I was always led to believe this was meant to underscore a sense of pacifism that’s loaded into the new testament. Turn the other cheek as opposed to the previous an eye for an eye policy. Kill them with kindness, instead of shanking them with a sharp piece of metal or introducing them viscerally to blunt force trauma.
I tried a bible study group once…. *clears throats* I was deemed too adversarial and was quietly asked not to come back. Potentially Matthew knew something about the motivating power of a good adversary. Be grateful for your good fortune to have a decent enemy. Love them, for they make you stronger.
George Patton had Erwin Rommel. Ulysses S. Grant had Robert E. Lee. Mao had Chiang Kai-Skek. Batman had the Joker. The 47 Ronin had Kira Yoshinaka. Undoubtedly these enemies motivated them to become stronger and better. There is no better energizer than a good enemy.
But how does one even get a good enemy? I imagine the quality of an enemy ranges from poor through to excellent. Its a pity you can’t interview or test-drive potential candidates before making a decision.
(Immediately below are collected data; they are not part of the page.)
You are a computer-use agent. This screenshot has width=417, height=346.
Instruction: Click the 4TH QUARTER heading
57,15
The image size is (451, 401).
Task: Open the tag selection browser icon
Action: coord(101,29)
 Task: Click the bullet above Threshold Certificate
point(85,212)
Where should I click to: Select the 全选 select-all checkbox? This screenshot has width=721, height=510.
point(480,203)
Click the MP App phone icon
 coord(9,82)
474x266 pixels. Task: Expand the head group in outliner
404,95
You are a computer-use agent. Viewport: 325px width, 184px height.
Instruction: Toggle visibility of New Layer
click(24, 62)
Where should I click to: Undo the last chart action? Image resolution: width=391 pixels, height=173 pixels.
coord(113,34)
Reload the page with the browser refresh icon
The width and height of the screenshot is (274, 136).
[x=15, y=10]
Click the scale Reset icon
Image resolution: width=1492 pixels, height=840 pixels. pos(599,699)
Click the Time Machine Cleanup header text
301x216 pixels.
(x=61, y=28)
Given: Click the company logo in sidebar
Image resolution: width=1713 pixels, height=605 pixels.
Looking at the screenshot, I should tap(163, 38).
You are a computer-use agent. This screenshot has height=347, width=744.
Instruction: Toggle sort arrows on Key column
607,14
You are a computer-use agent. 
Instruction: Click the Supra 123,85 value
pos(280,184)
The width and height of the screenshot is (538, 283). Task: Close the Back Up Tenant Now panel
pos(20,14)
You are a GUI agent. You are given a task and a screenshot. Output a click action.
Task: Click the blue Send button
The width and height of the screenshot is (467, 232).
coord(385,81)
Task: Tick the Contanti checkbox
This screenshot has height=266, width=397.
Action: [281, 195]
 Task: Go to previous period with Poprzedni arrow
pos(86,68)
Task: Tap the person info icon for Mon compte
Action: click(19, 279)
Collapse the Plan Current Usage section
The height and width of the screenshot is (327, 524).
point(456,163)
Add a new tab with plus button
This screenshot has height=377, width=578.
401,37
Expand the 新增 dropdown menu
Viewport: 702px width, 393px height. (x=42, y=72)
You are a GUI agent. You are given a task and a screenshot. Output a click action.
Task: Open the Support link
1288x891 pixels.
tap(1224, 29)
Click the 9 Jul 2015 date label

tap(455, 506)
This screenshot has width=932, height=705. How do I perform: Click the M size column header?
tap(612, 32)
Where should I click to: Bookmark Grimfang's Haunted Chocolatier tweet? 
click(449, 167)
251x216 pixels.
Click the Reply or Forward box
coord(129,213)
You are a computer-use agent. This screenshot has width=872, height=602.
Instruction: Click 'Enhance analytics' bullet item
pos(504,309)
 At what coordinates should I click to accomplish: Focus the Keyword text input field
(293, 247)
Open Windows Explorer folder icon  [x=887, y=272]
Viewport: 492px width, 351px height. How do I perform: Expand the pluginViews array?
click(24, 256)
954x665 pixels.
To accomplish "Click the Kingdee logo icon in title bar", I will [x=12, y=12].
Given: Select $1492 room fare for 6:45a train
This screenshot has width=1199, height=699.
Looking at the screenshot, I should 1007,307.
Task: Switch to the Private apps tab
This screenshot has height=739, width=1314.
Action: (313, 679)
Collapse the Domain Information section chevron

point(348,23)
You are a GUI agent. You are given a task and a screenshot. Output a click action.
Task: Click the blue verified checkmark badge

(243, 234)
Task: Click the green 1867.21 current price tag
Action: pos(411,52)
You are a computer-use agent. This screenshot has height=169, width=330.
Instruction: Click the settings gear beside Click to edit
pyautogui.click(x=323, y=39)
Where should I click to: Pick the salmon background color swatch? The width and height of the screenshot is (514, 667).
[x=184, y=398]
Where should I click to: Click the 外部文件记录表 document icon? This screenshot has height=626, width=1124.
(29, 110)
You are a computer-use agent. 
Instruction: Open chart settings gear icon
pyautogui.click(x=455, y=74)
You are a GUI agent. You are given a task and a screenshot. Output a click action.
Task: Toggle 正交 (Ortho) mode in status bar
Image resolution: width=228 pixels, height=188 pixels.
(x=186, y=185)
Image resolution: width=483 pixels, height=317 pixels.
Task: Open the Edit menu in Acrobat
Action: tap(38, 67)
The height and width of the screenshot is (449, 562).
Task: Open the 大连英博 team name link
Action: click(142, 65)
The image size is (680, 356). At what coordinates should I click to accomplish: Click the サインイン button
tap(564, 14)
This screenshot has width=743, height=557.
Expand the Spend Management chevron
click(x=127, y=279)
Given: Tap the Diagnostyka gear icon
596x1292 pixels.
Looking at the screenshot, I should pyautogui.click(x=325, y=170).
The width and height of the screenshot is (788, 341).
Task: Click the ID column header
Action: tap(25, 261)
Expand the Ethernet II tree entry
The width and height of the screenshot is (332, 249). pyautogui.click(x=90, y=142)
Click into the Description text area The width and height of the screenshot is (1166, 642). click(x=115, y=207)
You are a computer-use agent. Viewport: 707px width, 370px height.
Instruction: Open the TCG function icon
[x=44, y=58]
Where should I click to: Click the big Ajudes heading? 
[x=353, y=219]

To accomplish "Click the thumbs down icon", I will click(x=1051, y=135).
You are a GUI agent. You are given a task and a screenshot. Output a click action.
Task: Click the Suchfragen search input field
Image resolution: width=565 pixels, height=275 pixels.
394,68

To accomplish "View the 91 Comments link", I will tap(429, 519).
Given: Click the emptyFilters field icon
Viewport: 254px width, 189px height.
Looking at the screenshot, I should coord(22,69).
I think first you need to know your own strengths and weaknesses. That way you can set your sights on an enemy of slightly superior means and skill. You don’t want anyone beneath you, but nor do you want someone who can crush you like an eggshell. Slightly better than you motivates you to exceed and better them.
Friends are ideally suited to making good enemies. But converting a friend to a decent enemy is easier said than done. This person needs to want to be your enemy, which puts the onus squarely on you to create an environment where this is possible. That seems like A LOT of work for potentially no payoff. You can loose your friend and not gain an enemy.
Joining a tribe is always an option. Preferably one with pre-established enemies. The tribe can direct my feelings, their cause becomes my cause, their enemies can become my enemies. Although I’m not convinced that this is as good a motivator as someone who has wronged me on a deep and personal level. Still you get the social benefits and the sense of belonging that comes with tribalism.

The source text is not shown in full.